_Task to complete_: The lines from the start of the data through the line containing "How may we help you? (719, 1662)" are to be reproduced exactly, both ends included.

-------- Supplied data --------

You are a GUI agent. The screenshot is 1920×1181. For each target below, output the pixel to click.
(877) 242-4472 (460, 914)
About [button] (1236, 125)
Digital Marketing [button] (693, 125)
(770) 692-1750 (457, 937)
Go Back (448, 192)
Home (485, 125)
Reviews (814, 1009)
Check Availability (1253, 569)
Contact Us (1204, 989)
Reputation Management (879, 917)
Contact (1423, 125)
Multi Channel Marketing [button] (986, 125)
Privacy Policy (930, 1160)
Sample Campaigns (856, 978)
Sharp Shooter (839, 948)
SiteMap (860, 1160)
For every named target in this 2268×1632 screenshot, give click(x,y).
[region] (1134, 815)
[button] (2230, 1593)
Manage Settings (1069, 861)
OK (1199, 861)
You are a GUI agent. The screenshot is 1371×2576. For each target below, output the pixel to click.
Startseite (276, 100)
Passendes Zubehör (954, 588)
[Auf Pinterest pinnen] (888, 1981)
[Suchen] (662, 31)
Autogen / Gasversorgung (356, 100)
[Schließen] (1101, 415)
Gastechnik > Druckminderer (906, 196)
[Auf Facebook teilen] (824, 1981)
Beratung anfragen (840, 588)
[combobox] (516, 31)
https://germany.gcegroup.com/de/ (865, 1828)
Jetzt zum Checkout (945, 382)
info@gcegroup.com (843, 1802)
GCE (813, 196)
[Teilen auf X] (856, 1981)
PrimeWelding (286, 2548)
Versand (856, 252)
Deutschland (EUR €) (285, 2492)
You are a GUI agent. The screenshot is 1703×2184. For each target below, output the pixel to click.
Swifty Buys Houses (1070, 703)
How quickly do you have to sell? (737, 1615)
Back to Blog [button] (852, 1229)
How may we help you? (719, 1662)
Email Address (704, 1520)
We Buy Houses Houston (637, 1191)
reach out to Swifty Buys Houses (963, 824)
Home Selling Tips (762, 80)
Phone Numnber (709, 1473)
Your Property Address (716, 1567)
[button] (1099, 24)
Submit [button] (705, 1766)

--------

_Answer for this exercise_:
You are a GUI agent. The screenshot is 1920×1181. For each target below, output the pixel to click.
(877) 242-4472 (460, 914)
About [button] (1236, 125)
Digital Marketing [button] (693, 125)
(770) 692-1750 (457, 937)
Go Back (448, 192)
Home (485, 125)
Reviews (814, 1009)
Check Availability (1253, 569)
Contact Us (1204, 989)
Reputation Management (879, 917)
Contact (1423, 125)
Multi Channel Marketing [button] (986, 125)
Privacy Policy (930, 1160)
Sample Campaigns (856, 978)
Sharp Shooter (839, 948)
SiteMap (860, 1160)
For every named target in this 2268×1632 screenshot, give click(x,y).
[region] (1134, 815)
[button] (2230, 1593)
Manage Settings (1069, 861)
OK (1199, 861)
You are a GUI agent. The screenshot is 1371×2576. For each target below, output the pixel to click.
Startseite (276, 100)
Passendes Zubehör (954, 588)
[Auf Pinterest pinnen] (888, 1981)
[Suchen] (662, 31)
Autogen / Gasversorgung (356, 100)
[Schließen] (1101, 415)
Gastechnik > Druckminderer (906, 196)
[Auf Facebook teilen] (824, 1981)
Beratung anfragen (840, 588)
[combobox] (516, 31)
https://germany.gcegroup.com/de/ (865, 1828)
Jetzt zum Checkout (945, 382)
info@gcegroup.com (843, 1802)
GCE (813, 196)
[Teilen auf X] (856, 1981)
PrimeWelding (286, 2548)
Versand (856, 252)
Deutschland (EUR €) (285, 2492)
You are a GUI agent. The screenshot is 1703×2184. For each target below, output the pixel to click.
Swifty Buys Houses (1070, 703)
How quickly do you have to sell? (737, 1615)
Back to Blog [button] (852, 1229)
How may we help you? (719, 1662)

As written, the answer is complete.